Using categorical fields in Graft
Overview
It is often advantageous to combine the embedding results of categorical and other text fields to improve model accuracy and introduce data which is helpful when reviewing the results.
COMMON MODALITY ONLY
Categorical data can only be combined with data of the same modality. i.e. Text
Within the same entity categorical fields and text fields can be embedded with independant trunk models and the resulting output concatentated automatically to generate a single embedding space with the combined dimensionality.
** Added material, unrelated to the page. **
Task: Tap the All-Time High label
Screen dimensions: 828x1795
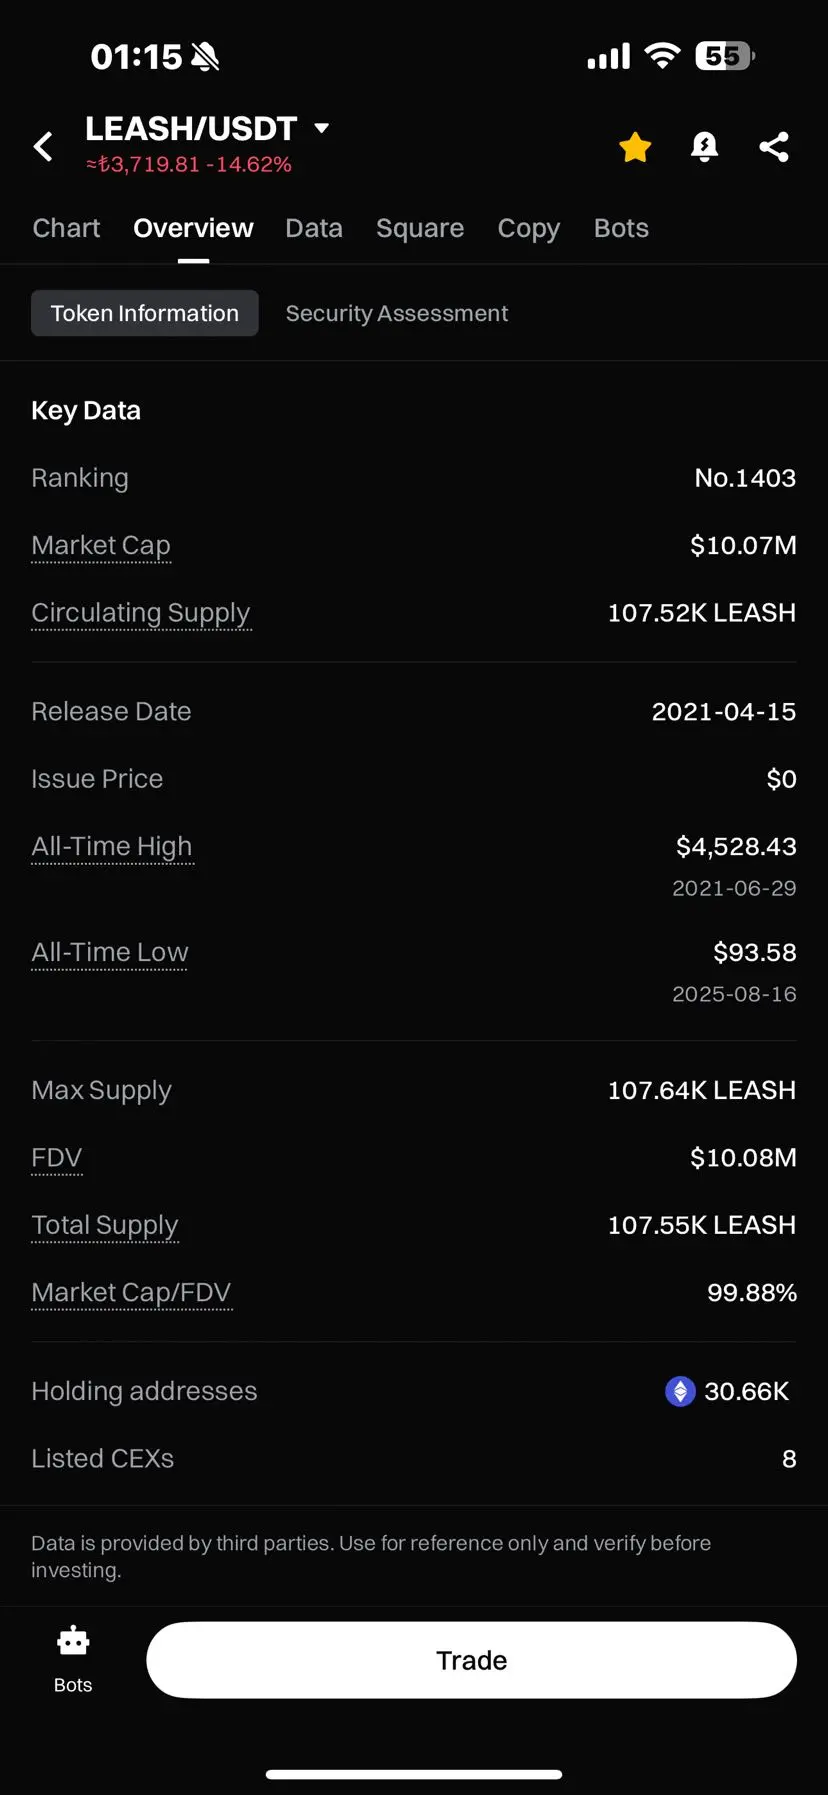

For example if the categorical field has 12 dimensions and the text model has 768, the total dimensions is 780. Where this 'enhanced' model is used to build an enrichment we typically see improved performance.
MULTI DATA SOURCE CAPABLE
Data can be combined from across any data source within the project and is not limited to a single data source.
Process overview​
Combining data is as simple as selecting the fields to be embedded within the same entity and running the appropriate processing jobs please see Creating an Entity for extended details.
The following sections provide an abbreviated simple example of embedding a categorical field (Category) with a sample text field (Data) from a single data source.
Entity Creation​
Now that the data source has been created and the categorical field defined we can create an entity in which we will ingest and embed the data.
- Click CREATE ENTITY from the Entities tab
- Enter a suitable name for the entity
- OPTIONALLY Add a description so your colleagues will know the purpose of the Entity
- Click NEXT
- Select the data source from the Data Source drop down
- Select all the fields you require for the entity
- Click NEXT
- Select the field representing your primary key
- Click NEXT
We do not need to add existing entities to this entity, skip ahead by…
- Clicking NEXT
Select Fields to be embedded​
- Select the fields to be embedded, in this example we are using the data field which contains product descriptions and category which contains the product category.
Note the Category field only has the option of the Category Encoder the data field has the option of a number of text based trunk models the default being Base
- Clicking FINISH to complete the Entity creation workflow
A summary of the created Entity is displayed
The processing jobs may now be started to ingest and embed the categorical data.